• _Prompt_
Write out every line below that includes the word "computer".
════════════════════
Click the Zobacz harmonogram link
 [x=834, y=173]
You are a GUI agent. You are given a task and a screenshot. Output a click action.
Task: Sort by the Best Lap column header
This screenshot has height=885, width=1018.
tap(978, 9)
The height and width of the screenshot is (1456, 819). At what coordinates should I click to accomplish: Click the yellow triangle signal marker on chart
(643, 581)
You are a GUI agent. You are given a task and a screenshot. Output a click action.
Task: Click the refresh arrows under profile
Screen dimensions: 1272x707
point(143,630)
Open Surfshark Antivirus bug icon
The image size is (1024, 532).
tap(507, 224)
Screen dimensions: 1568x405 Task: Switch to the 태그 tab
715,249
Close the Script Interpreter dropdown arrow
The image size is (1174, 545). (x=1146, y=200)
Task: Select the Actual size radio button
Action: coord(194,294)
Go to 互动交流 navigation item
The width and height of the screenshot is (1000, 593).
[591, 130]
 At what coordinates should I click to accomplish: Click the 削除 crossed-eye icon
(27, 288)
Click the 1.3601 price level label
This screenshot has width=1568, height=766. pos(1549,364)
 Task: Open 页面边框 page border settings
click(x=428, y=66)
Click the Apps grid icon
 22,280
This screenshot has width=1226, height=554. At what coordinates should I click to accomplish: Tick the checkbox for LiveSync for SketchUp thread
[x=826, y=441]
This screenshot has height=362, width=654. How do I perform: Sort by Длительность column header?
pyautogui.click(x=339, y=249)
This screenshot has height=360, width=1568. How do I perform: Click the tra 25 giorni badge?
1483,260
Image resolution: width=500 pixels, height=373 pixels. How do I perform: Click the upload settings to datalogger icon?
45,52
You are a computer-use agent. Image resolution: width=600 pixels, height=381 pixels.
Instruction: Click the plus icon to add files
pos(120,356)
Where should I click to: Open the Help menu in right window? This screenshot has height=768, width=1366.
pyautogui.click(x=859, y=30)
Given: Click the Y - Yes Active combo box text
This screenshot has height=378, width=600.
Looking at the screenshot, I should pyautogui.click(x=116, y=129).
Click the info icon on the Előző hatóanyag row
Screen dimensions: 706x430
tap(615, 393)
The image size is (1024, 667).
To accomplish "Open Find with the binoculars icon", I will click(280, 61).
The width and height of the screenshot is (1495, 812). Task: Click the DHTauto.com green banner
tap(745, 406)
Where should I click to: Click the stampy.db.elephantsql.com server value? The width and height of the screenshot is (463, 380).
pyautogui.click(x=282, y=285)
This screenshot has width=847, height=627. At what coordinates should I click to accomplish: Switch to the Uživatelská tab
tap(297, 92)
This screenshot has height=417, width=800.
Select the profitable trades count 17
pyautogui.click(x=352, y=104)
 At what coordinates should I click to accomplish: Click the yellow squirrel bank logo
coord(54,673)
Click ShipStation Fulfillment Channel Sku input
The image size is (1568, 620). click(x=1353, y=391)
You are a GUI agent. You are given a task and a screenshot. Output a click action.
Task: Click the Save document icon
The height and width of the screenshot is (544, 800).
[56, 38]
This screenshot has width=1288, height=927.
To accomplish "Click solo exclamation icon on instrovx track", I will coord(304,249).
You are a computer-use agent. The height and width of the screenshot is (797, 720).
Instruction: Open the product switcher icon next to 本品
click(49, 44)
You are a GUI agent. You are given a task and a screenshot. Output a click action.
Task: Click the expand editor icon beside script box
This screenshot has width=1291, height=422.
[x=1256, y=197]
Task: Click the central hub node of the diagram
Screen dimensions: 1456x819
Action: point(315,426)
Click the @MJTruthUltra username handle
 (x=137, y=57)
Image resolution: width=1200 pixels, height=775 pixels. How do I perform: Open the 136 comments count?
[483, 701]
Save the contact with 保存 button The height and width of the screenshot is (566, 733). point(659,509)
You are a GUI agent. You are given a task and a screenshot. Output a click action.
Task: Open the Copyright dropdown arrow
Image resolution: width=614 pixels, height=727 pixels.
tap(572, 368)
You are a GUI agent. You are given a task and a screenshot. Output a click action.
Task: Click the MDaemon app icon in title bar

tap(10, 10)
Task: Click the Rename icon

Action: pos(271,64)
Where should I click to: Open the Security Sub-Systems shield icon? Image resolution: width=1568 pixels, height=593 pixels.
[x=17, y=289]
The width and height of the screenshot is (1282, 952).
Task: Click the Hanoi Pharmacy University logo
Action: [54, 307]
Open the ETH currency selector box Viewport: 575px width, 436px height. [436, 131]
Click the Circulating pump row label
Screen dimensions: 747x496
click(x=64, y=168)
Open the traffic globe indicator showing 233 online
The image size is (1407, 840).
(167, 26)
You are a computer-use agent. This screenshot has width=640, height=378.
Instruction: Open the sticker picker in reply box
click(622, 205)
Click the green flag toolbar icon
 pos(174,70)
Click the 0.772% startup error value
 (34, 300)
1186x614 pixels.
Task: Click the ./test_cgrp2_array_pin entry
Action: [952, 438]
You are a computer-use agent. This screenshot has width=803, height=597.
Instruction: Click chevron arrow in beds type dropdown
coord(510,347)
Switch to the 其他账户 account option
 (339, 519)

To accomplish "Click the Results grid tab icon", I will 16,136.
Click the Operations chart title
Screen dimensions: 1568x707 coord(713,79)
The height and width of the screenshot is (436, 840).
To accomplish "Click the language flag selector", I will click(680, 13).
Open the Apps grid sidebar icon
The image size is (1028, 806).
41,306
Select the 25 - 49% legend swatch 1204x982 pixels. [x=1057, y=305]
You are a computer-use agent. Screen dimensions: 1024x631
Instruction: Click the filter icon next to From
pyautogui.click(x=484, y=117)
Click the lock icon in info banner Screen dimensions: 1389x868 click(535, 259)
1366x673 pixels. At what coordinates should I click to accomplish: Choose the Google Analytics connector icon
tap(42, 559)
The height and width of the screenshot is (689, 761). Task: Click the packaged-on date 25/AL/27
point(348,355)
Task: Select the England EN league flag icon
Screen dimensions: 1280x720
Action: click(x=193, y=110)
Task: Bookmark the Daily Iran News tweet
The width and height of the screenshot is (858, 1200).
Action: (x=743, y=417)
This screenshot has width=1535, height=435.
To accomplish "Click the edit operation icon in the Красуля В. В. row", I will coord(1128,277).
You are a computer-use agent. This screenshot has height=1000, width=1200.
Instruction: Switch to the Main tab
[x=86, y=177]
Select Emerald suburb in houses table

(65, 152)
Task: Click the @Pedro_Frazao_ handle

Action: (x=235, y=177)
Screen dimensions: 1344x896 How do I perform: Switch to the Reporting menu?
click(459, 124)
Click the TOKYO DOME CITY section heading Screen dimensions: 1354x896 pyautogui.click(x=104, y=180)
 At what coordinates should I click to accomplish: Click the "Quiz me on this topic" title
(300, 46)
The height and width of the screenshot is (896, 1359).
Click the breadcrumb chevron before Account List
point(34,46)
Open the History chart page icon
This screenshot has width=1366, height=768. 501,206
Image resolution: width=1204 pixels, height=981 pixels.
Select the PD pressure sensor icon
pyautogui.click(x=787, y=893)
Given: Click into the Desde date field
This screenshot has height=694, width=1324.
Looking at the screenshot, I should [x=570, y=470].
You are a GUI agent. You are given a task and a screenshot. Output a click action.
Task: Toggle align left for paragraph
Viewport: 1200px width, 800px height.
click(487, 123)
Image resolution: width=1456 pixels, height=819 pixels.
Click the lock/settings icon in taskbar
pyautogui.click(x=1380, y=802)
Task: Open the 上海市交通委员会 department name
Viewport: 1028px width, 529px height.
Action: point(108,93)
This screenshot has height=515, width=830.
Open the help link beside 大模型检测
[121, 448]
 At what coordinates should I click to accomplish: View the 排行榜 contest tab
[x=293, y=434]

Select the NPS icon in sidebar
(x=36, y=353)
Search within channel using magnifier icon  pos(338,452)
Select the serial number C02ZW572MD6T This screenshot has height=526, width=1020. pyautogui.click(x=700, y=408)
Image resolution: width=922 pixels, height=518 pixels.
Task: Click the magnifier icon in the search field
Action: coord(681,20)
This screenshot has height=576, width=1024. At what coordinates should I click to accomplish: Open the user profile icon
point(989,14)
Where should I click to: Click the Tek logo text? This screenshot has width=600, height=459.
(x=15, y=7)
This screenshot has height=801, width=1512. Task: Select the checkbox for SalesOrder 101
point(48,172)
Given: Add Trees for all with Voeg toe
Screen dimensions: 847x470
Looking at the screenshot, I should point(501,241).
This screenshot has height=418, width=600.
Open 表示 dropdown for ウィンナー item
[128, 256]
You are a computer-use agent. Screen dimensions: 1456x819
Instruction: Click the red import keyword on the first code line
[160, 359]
════════════════════
• _Task result_
You are a computer-use agent. Image resolution: width=600 pixels, height=381 pixels.
You are a computer-use agent. The height and width of the screenshot is (797, 720).
You are a computer-use agent. This screenshot has width=640, height=378.
You are a computer-use agent. This screenshot has width=803, height=597.
You are a computer-use agent. Screen dimensions: 1024x631
You are a computer-use agent. This screenshot has height=1000, width=1200.
You are a computer-use agent. Screen dimensions: 1456x819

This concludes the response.